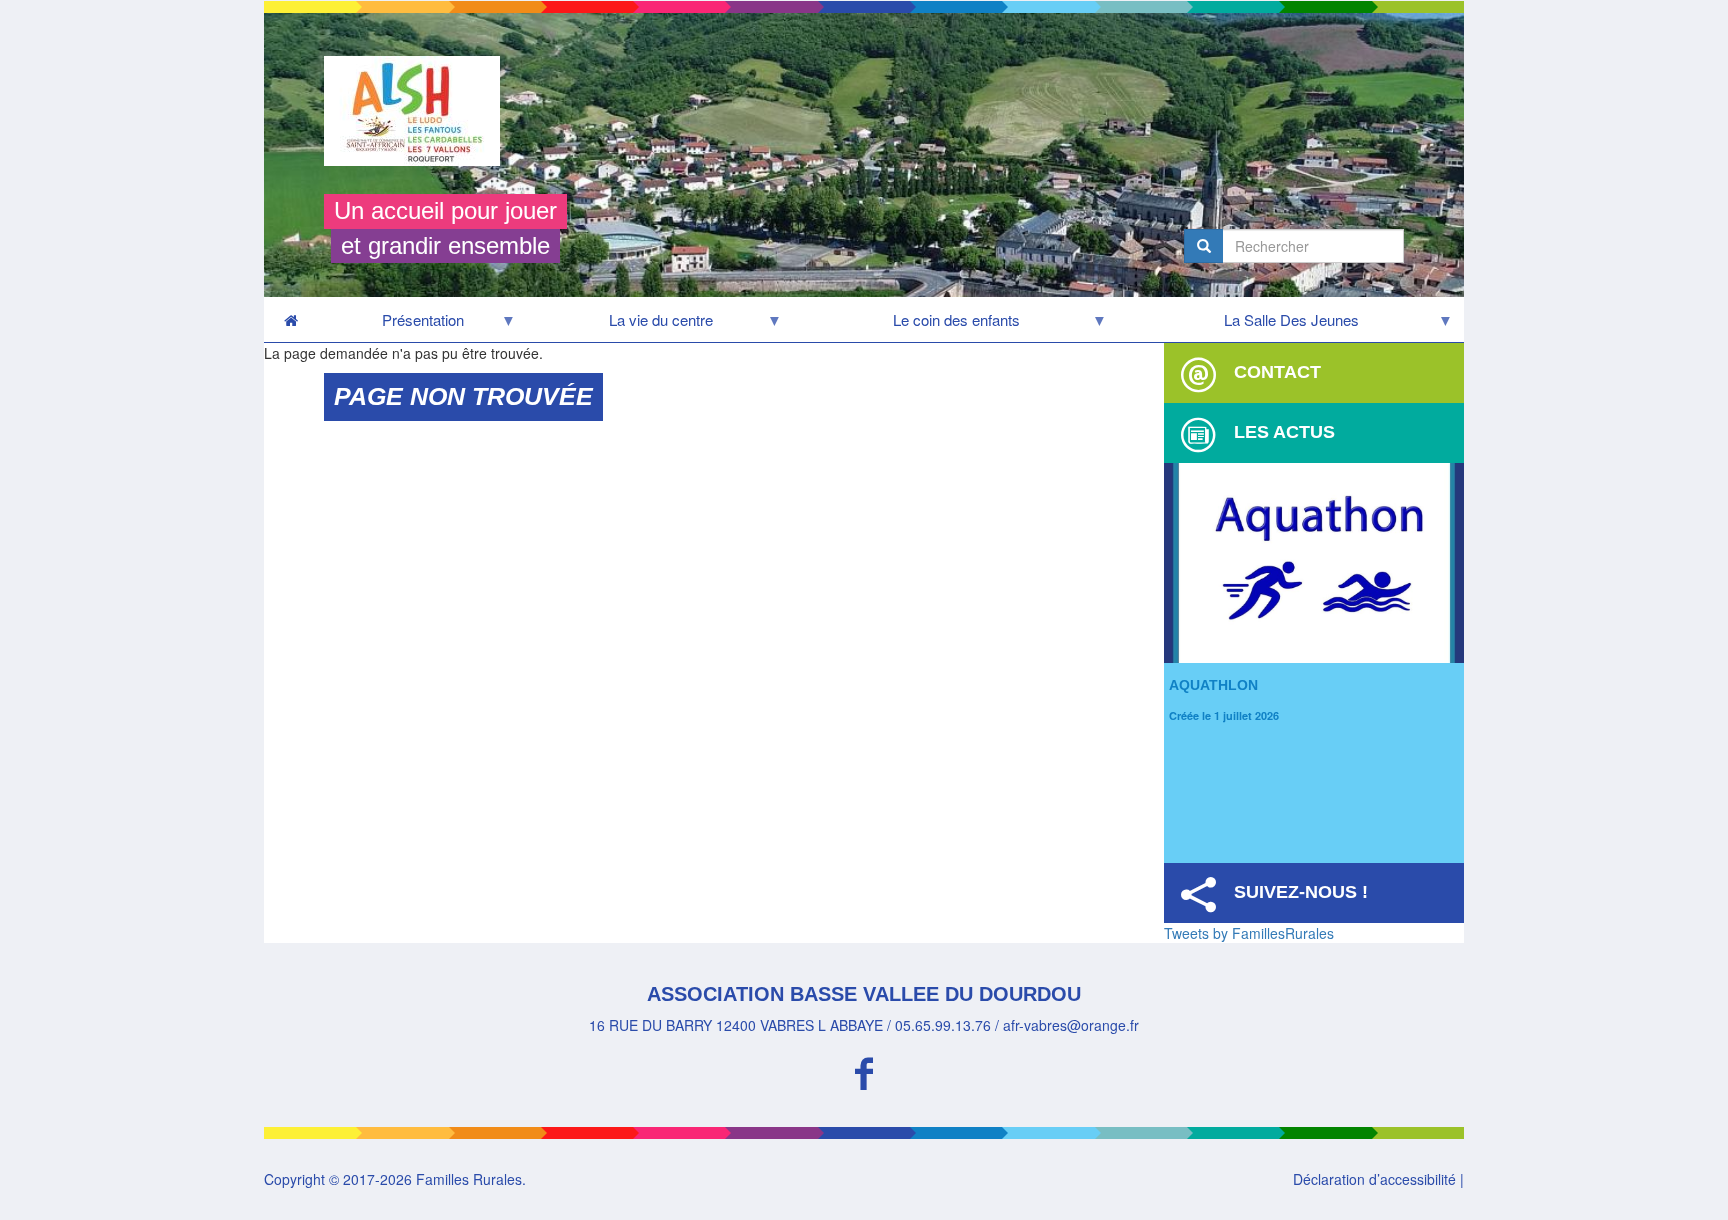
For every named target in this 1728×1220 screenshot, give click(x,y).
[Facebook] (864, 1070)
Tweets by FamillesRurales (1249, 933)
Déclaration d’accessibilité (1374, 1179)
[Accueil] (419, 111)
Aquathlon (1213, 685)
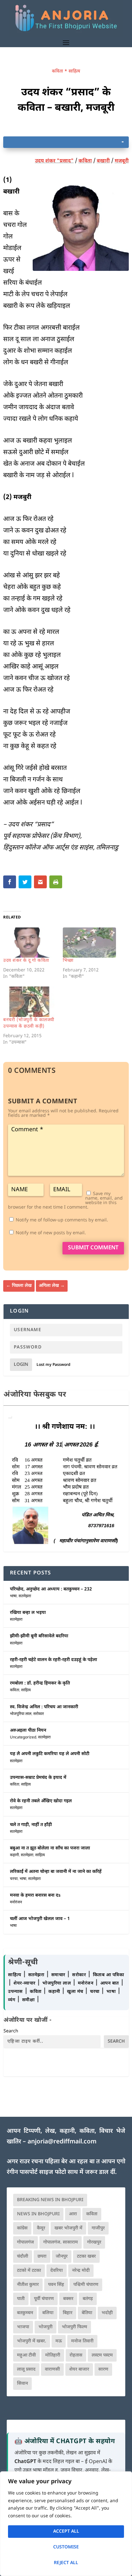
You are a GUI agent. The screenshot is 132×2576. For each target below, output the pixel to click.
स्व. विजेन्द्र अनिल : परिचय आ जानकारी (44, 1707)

+ + + + + + +

(Instructions to follow):
Give back an exact repeat of the lines from the top of the data through the line that holds "You are a GUI", both included, and omit pictures.

(Task result):
For every named target in this 1728×1220 screenshot, give click(x,y).
[Facebook] (864, 1070)
Tweets by FamillesRurales (1249, 933)
Déclaration d’accessibilité (1374, 1179)
[Accueil] (419, 111)
Aquathlon (1213, 685)
You are a GUI agent. The screenshot is 132×2576. For each target below, output the pixel to click.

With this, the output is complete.